Online learning versus face-to-face contact
One of the great privileges of being a college principal is the invitations to attend special built environments. I feel lucky to have seen Buckingham Palace, Downing Street, every London guild house, most Cambridge and Oxford colleges, all key government offices, the Speaker’s House, and attended events at the Lords and Commons. These venues are a key attraction in taking up an invite, and you know others feel the same, so you can be assured you will meet the people you want. So many great ideas come from those informal interactions in a way that you simply cannot achieve online, and most of those ideas are about effectiveness rather than efficiency.
The draw of a shared special event might take a day of your time for perhaps a few hours' work, but if we don’t go back to this uneconomic approach, we will surely pay a price in terms of less innovation and learning. Sometimes you have to take the risk of wasting time for an unexpected nugget of wisdom that will pay back handsomely.

============

Tasks to complete:
(A) In the essay on online learning versus face-to-face contact, what are most of the ideas from informal interactions about?
(B) Carry on the essay about online learning versus face-to-face contact, beginning right after its last sentence.

Source records:
============

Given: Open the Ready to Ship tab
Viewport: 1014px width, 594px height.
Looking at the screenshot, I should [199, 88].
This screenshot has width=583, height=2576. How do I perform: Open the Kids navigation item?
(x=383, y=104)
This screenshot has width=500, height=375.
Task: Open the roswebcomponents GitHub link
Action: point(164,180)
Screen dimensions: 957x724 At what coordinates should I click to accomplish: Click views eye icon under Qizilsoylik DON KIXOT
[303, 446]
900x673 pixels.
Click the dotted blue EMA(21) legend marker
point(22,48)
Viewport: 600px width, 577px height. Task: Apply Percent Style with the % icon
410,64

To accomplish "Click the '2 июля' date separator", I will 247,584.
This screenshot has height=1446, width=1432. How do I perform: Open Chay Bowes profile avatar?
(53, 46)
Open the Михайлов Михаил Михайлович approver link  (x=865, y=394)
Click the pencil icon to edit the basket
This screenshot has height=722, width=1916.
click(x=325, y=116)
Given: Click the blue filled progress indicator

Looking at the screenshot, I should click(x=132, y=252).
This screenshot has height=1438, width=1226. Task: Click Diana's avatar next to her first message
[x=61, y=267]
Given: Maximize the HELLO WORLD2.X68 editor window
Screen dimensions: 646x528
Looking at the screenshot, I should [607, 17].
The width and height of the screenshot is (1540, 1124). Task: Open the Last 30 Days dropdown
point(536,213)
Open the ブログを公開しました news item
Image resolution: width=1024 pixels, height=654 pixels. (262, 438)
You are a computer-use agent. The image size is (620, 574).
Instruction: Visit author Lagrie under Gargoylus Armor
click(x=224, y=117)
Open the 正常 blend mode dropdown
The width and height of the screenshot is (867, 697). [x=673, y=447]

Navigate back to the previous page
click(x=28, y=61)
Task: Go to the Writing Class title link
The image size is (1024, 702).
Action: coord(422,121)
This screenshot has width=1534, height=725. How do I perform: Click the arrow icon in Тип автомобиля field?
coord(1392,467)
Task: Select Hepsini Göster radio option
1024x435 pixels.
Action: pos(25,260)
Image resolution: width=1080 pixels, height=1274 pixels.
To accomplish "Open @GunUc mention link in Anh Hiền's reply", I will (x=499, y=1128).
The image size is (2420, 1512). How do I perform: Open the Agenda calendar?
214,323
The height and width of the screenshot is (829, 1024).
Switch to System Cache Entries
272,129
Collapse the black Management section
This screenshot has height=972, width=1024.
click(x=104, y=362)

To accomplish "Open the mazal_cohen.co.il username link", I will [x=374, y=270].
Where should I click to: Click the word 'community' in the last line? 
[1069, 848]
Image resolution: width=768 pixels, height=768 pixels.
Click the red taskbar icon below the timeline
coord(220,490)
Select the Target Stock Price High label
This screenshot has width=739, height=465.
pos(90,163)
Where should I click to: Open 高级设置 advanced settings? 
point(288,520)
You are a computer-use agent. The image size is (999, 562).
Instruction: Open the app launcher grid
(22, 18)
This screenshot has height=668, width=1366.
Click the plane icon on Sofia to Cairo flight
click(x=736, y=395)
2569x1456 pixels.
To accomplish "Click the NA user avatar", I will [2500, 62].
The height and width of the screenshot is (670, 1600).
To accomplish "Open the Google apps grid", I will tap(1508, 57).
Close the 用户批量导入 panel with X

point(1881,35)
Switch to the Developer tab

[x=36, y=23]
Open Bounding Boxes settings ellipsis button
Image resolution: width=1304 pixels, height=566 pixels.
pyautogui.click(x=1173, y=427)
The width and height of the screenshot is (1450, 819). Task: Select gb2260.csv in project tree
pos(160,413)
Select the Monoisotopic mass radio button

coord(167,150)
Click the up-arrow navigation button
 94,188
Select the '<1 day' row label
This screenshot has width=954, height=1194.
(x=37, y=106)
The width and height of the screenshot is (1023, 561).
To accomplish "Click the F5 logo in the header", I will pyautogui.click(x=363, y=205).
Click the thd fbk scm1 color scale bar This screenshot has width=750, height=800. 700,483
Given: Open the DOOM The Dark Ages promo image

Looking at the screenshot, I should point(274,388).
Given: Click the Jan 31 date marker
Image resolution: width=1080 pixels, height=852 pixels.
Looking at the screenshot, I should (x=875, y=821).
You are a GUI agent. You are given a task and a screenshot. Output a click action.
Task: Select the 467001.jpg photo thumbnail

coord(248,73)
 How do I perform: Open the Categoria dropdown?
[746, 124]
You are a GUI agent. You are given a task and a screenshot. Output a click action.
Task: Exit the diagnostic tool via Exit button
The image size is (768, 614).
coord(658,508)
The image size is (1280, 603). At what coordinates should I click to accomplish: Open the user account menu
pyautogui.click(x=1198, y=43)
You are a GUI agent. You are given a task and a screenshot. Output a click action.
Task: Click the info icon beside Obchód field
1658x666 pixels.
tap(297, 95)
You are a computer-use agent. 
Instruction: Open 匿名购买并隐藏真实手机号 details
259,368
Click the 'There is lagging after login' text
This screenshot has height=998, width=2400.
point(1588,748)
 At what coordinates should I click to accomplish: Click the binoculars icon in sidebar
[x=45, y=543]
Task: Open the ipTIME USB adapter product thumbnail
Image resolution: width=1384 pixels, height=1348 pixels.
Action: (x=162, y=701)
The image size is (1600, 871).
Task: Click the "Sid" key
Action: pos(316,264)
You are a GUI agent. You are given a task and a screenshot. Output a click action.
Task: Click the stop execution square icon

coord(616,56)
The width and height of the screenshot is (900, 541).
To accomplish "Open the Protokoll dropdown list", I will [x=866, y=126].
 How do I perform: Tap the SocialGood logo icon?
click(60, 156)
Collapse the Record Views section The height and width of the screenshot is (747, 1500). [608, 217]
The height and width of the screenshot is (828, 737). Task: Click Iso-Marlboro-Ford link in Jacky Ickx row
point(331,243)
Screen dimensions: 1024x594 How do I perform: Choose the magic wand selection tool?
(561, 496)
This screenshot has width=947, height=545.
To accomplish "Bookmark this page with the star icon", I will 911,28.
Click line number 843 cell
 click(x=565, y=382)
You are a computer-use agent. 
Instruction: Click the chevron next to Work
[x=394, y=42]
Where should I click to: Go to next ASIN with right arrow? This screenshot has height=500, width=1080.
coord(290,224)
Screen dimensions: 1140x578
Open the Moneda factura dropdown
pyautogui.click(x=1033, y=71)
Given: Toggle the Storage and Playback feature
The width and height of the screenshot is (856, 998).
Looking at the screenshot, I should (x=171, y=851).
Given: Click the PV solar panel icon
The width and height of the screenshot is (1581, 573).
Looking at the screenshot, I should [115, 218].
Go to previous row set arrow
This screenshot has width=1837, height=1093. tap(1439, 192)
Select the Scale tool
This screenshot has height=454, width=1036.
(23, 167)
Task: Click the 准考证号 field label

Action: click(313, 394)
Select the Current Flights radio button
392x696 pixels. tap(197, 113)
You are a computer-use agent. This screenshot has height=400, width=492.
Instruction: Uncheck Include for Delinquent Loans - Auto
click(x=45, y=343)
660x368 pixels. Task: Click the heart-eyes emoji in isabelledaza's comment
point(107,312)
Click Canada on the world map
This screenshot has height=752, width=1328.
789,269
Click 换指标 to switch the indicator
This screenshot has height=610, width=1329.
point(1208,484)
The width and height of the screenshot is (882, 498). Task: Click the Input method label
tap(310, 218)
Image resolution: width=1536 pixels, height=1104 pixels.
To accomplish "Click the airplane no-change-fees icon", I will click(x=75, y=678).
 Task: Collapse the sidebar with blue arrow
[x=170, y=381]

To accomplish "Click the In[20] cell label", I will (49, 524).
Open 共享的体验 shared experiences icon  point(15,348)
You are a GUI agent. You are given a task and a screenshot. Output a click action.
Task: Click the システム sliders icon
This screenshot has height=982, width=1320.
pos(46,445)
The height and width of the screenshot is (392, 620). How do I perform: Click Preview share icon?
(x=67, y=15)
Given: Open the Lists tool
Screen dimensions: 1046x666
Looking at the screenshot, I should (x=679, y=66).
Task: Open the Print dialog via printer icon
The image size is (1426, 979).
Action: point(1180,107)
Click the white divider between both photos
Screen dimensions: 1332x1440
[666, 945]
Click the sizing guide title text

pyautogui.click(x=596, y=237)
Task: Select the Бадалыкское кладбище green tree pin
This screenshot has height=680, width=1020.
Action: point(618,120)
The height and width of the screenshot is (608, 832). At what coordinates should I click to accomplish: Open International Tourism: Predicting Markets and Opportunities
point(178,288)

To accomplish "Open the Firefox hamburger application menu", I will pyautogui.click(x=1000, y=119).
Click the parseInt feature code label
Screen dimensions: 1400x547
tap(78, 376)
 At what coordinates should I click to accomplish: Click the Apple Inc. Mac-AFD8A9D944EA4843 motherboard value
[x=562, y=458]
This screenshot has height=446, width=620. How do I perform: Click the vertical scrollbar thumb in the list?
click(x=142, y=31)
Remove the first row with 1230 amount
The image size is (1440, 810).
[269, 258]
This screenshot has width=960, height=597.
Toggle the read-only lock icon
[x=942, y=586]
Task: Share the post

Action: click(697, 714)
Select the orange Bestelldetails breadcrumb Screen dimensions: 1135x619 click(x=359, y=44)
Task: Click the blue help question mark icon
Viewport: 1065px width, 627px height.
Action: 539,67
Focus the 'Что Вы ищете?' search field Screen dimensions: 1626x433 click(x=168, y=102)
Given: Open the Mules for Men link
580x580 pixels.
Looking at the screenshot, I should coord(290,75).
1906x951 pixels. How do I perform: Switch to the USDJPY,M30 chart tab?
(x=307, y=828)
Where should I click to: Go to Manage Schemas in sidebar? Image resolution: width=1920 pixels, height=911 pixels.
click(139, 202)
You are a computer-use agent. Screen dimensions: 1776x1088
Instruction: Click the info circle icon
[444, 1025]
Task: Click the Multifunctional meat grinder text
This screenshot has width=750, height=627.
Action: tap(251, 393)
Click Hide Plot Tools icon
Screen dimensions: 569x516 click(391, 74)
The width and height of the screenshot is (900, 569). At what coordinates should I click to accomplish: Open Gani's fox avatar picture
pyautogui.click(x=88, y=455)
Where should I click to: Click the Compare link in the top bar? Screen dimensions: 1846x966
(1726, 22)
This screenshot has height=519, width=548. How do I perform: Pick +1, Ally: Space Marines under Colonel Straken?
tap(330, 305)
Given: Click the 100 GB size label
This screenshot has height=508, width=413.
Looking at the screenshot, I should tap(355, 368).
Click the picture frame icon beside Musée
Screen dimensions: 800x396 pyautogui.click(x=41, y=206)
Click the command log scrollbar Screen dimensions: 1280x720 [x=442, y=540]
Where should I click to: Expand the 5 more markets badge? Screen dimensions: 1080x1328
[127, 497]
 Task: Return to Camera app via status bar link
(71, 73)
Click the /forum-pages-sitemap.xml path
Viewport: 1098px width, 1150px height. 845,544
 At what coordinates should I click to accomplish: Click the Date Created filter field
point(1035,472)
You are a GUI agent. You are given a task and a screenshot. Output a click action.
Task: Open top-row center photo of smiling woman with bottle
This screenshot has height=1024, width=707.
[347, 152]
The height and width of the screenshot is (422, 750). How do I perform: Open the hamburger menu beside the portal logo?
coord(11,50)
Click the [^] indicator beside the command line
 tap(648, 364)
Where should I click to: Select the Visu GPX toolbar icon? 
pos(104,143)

============

Responses for each task:
(A) Effectiveness rather than efficiency.

(B)
Similarly, spending significantly less time in the collective workplace might also exact a price. Most management manuals concerned with teamwork, or the effectiveness of organisations, are big on networking, on mobility and proximity. Think how many texts promote manager visibility as a key requirement of success. One of the most successful approaches of the past few decades has been management by wandering about (MBWA), something that is impossible to replicate online. We know that the team spirit inside large organisations is built on the myriad micro-interactions that occur every day.
The importance of building team spirit
I was once followed for a day and was surprised to learn that I said hello or exchanged a few words with over 250 individual staff members. The subsequent evaluation showed that it mattered to staff and helped cohesion. Someone once joked that to most of his fans Tom Cruise is simply a set of two-dimensional pixels and he didn’t need to actually exist. That might work for a film star but is it credible for a chief executive to not exist in the same way?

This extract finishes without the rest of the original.